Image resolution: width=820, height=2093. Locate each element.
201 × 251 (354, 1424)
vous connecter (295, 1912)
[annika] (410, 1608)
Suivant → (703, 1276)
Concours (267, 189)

■ ■ ■ ■ ■

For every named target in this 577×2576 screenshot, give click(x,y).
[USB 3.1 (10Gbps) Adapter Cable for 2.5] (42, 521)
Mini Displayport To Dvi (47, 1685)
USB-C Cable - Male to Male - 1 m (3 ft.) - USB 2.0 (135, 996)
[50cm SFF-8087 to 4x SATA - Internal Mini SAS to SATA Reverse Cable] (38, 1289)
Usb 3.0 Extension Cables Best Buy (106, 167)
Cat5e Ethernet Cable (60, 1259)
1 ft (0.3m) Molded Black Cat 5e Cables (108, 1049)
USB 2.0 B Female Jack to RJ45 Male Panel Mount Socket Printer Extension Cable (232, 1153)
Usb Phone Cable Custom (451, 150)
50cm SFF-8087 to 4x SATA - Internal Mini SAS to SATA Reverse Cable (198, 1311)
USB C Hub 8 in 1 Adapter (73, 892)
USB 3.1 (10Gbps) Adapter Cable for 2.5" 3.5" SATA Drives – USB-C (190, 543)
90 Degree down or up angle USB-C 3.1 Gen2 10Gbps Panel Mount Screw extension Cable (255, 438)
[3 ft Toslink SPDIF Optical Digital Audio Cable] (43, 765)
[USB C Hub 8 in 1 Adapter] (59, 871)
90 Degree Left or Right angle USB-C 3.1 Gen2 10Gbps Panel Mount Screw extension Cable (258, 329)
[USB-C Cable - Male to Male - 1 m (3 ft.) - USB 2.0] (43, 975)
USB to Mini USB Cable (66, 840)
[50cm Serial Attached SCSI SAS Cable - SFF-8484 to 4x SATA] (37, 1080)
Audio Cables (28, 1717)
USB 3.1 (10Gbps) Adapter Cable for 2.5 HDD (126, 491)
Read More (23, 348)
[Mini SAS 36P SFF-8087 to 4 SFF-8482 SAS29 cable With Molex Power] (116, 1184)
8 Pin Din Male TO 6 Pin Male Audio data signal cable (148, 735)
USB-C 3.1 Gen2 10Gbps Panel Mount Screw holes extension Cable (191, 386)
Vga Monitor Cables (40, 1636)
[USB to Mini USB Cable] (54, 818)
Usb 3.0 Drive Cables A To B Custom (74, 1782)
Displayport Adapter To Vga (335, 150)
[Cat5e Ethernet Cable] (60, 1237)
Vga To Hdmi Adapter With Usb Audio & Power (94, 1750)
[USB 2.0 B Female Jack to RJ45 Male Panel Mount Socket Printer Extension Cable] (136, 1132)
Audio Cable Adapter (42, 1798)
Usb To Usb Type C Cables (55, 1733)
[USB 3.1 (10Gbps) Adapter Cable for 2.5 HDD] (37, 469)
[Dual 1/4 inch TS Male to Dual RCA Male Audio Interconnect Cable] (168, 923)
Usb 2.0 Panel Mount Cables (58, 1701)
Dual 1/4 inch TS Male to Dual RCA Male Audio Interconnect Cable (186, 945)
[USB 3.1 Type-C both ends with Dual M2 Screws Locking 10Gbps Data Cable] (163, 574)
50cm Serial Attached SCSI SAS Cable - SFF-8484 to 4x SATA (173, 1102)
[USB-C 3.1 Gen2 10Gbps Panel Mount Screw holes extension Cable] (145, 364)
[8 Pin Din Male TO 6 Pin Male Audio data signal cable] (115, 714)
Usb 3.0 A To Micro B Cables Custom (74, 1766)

■ ■ ■ ■ ■

Your goal:
From the records above, print exactly the lines that run from the line with "USB C Hub 8 in 1 Adapter (73, 892)" to the line with "[USB 3.1 Type-C", inclusive.

Final answer:
USB C Hub 8 in 1 Adapter (73, 892)
USB 3.1 (10Gbps) Adapter Cable for 2.5" 3.5" SATA Drives – USB-C (190, 543)
90 Degree down or up angle USB-C 3.1 Gen2 10Gbps Panel Mount Screw extension Cable (255, 438)
[3 ft Toslink SPDIF Optical Digital Audio Cable] (43, 765)
[USB C Hub 8 in 1 Adapter] (59, 871)
90 Degree Left or Right angle USB-C 3.1 Gen2 10Gbps Panel Mount Screw extension Cable (258, 329)
[USB-C Cable - Male to Male - 1 m (3 ft.) - USB 2.0] (43, 975)
USB to Mini USB Cable (66, 840)
[50cm Serial Attached SCSI SAS Cable - SFF-8484 to 4x SATA] (37, 1080)
Audio Cables (28, 1717)
USB 3.1 (10Gbps) Adapter Cable for 2.5 HDD (126, 491)
Read More (23, 348)
[Mini SAS 36P SFF-8087 to 4 SFF-8482 SAS29 cable With Molex Power] (116, 1184)
8 Pin Din Male TO 6 Pin Male Audio data signal cable (148, 735)
USB-C 3.1 Gen2 10Gbps Panel Mount Screw holes extension Cable (191, 386)
Vga Monitor Cables (40, 1636)
[USB to Mini USB Cable] (54, 818)
Usb 3.0 Drive Cables A To B Custom (74, 1782)
Displayport Adapter To Vga (335, 150)
[Cat5e Ethernet Cable] (60, 1237)
Vga To Hdmi Adapter With Usb Audio & Power (94, 1750)
[USB 2.0 B Female Jack to RJ45 Male Panel Mount Socket Printer Extension Cable] (136, 1132)
Audio Cable Adapter (42, 1798)
Usb To Usb Type C Cables (55, 1733)
[USB 3.1 (10Gbps) Adapter Cable for 2.5 HDD] (37, 469)
[Dual 1/4 inch TS Male to Dual RCA Male Audio Interconnect Cable] (168, 923)
Usb 2.0 Panel Mount Cables (58, 1701)
Dual 1/4 inch TS Male to Dual RCA Male Audio Interconnect Cable (186, 945)
[USB 3.1 Type-C both ends with Dual M2 Screws Locking 10Gbps Data Cable] (163, 574)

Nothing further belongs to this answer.